5 (5pts). Using the test set, evaluate the accuracy of your classification tree.

In [5]:
# Classification Accuracy #
def accuracy(X_test, y_test, tree):
    correct = 0
    total = len(y_test)
    
    for i in range(total):
        sample = X_test.iloc[i]
        prediction = DT_predict(tree, sample)
        if prediction == y_test.iloc[i]:
            correct += 1
    
    return correct / total

**Problem B (30pts)**
* In Problem A, you designed a function to build a decision tree.  In this problem, you will use that function to build several different trees via bagging (bootstrapping and aggregation).  The result will be a random forest.  You should **at minimum** have a forest of at least 5 trees. 

* Once the forest is built, similar to A.5, design a function for comparing the accuracy of a standard tree, vs. random forest on the testing dataset.



In [6]:
# Build Random Forest #
def bootstrap_sample(X, y):
    n_samples = len(X)
    indices = np.random.choice(range(n_samples), size=n_samples, replace=True)
    return X.iloc[indices].reset_index(drop=True), y.iloc[indices].reset_index(drop=True)

def build_random_forest(X, y, features, n_trees=5, max_depth=3, min_samples=5):
    forest = []
    
    for _ in range(n_trees):
        # Create bootstrap sample
        X_sample, y_sample = bootstrap_sample(X, y)
        
        # Select a random subset of features for this tree
        n_features = max(1, int(len(features) * 0.7))  # Use 70% of features
        sampled_features = random.sample(features, n_features)
        
        # Build a tree with this sample
        tree = BuildTree(X_sample, y_sample, sampled_features, max_depth, min_samples)
        
        # Add tree to the forest
        forest.append(tree)
    
    return forest

def rf_predict(forest, sample):
    predictions = [DT_predict(tree, sample) for tree in forest]
    return Counter(predictions).most_common(1)[0][0]

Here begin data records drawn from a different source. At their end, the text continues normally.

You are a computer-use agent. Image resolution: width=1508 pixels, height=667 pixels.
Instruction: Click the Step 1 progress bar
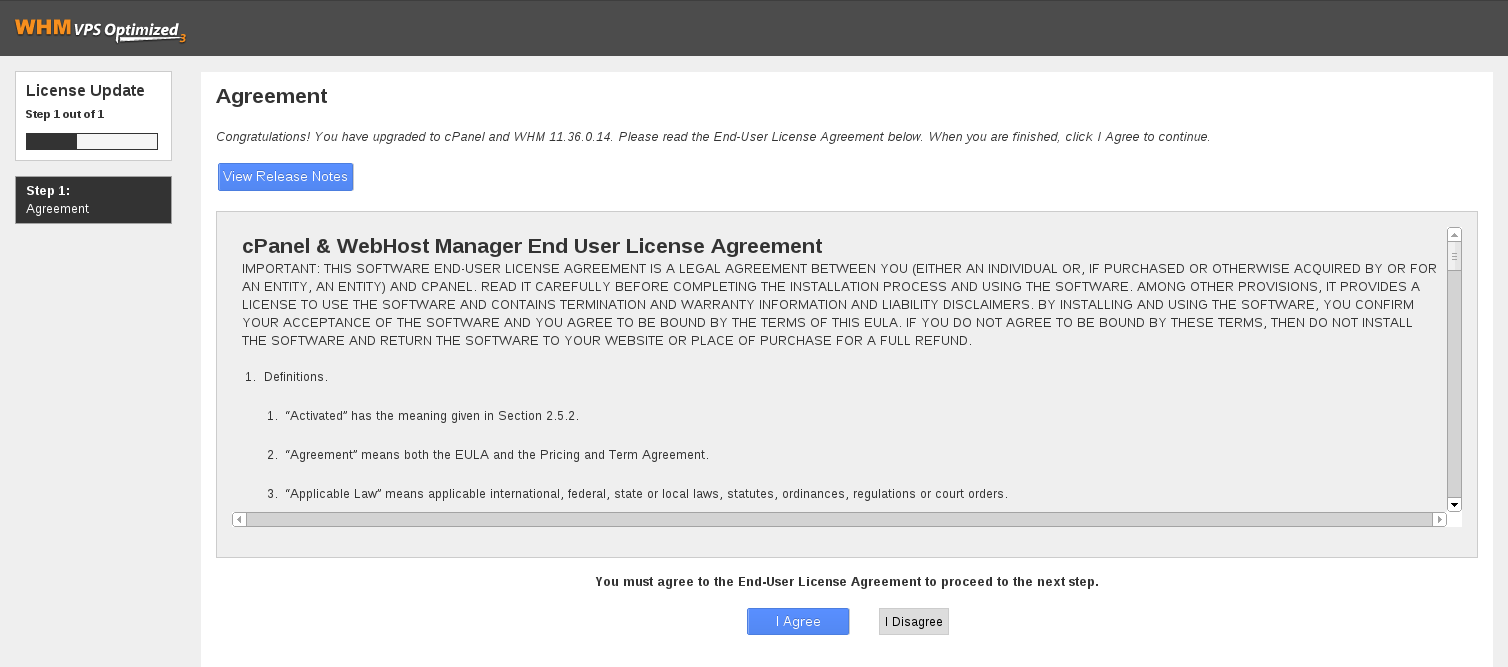click(x=91, y=141)
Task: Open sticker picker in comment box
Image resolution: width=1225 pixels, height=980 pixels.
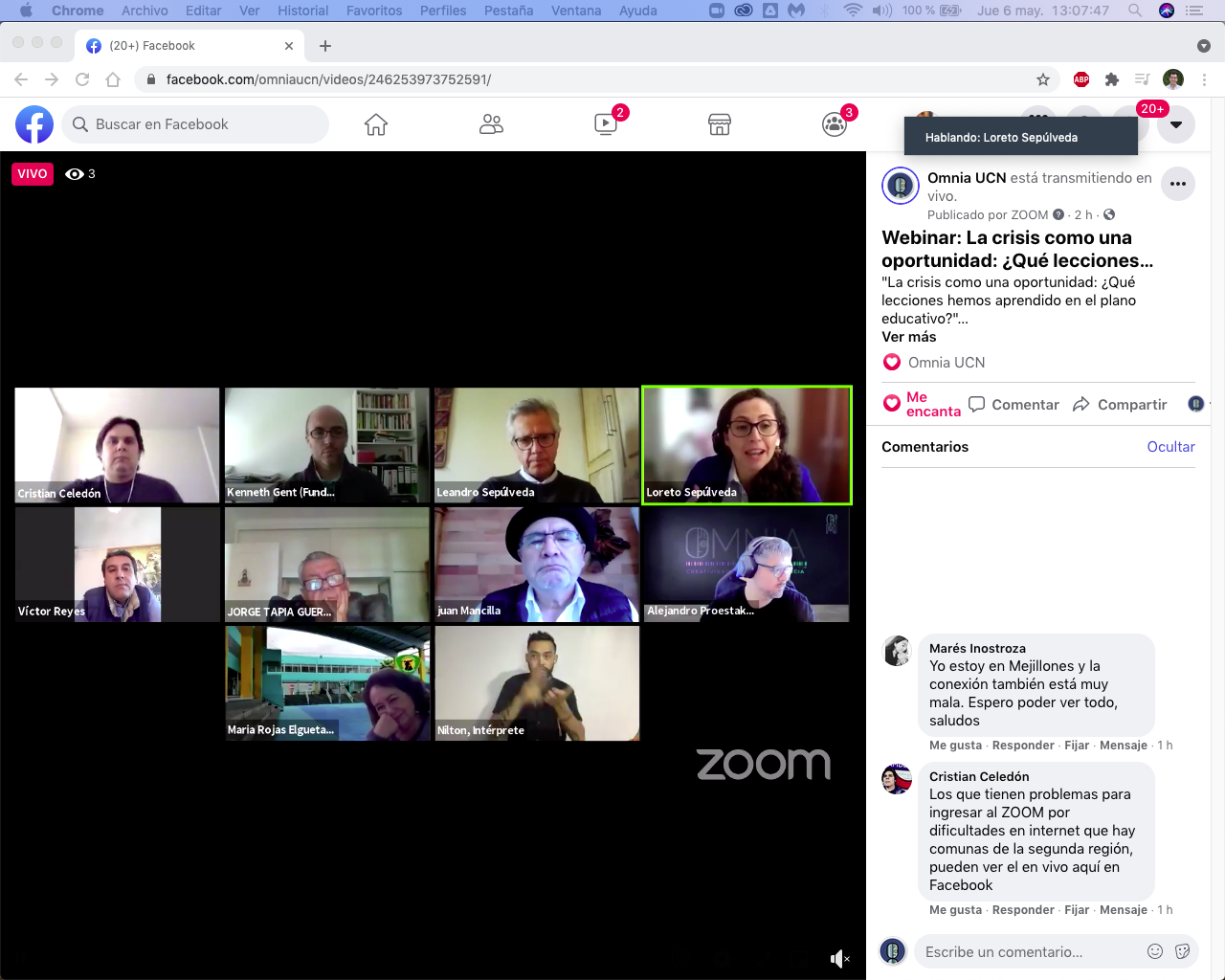Action: 1182,951
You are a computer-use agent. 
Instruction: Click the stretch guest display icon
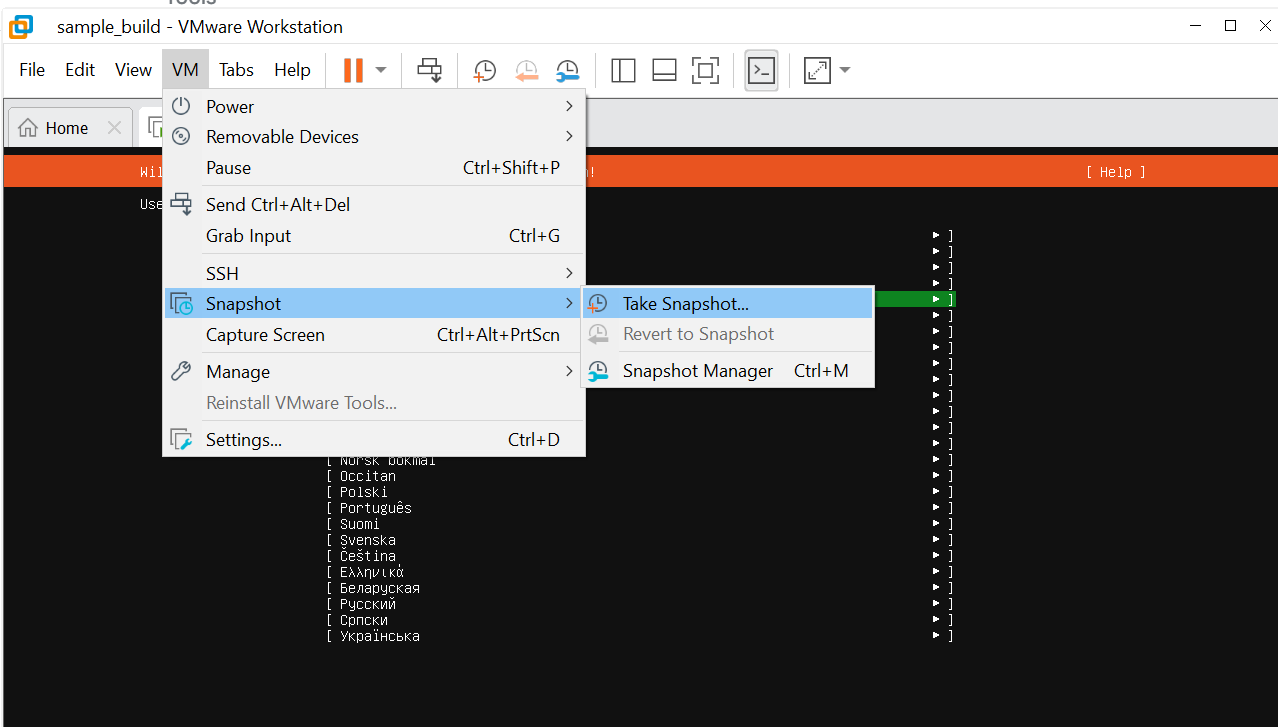(817, 70)
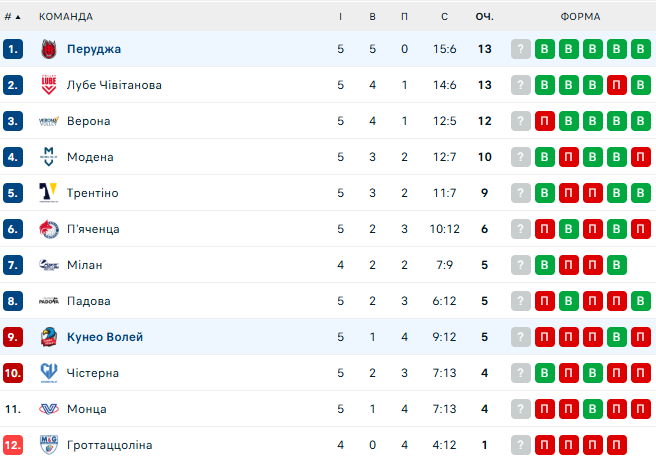
Task: Click Верона's red loss form badge
Action: 545,121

def rf_accuracy(X_test, y_test, forest):
    correct = 0
    total = len(y_test)
    
    for i in range(total):
        sample = X_test.iloc[i]
        prediction = rf_predict(forest, sample)
        if prediction == y_test.iloc[i]:
            correct += 1
    
    return correct / total

# Visualization function for comparing DT and RF performance
def plot_accuracy_comparison(dt_acc, rf_acc, n_trees):
    models = ['Decision Tree', f'Random Forest ({n_trees} trees)']
    accuracies = [dt_acc, rf_acc]
    
    plt.figure(figsize=(10, 6))
    bars = plt.bar(models, accuracies, color=['skyblue', 'lightgreen'])
    
    # Add accuracy values on top of bars
    for bar, acc in zip(bars, accuracies):
        plt.text(bar.get_x() + bar.get_width()/2, acc + 0.01, f'{acc:.4f}', 
                ha='center', va='bottom', fontweight='bold')
    
    plt.ylim(0, 1.0)
    plt.ylabel('Accuracy')
    plt.title('Titanic Classification: Decision Tree vs Random Forest')
    plt.grid(axis='y', linestyle='--', alpha=0.7)
    
    # Save the figure
    plt.savefig('dt_vs_rf_accuracy.png')
    plt.close()

In [7]:
def main():
    # Load and preprocess data
    X_train, y_train, X_test, y_test = load_data()
    
    # Get features
    features = X_train.columns.tolist()
    
    # Build a single decision tree
    decision_tree = BuildTree(X_train, y_train, features, max_depth=5, min_samples=10)
    
    # Calculate accuracy of the decision tree
    dt_acc = accuracy(X_test, y_test, decision_tree)
    print(f"Decision Tree Accuracy: {dt_acc:.4f}")
    
    # Build a random forest
    n_trees = 10  # Using 10 trees for better accuracy
    random_forest = build_random_forest(X_train, y_train, features, n_trees=n_trees, 
                                      max_depth=5, min_samples=10)
    
    # Calculate accuracy of the random forest
    rf_acc = rf_accuracy(X_test, y_test, random_forest)
    print(f"Random Forest Accuracy (with {n_trees} trees): {rf_acc:.4f}")
    
    # Compare the results
    print(f"Improvement with Random Forest: {(rf_acc - dt_acc) * 100:.2f}%")
    
    # Visualize the comparison
    plot_accuracy_comparison(dt_acc, rf_acc, n_trees)

if __name__ == "__main__":
    main()

Decision Tree Accuracy: 0.7799
Random Forest Accuracy (with 10 trees): 0.7632
Improvement with Random Forest: -1.67%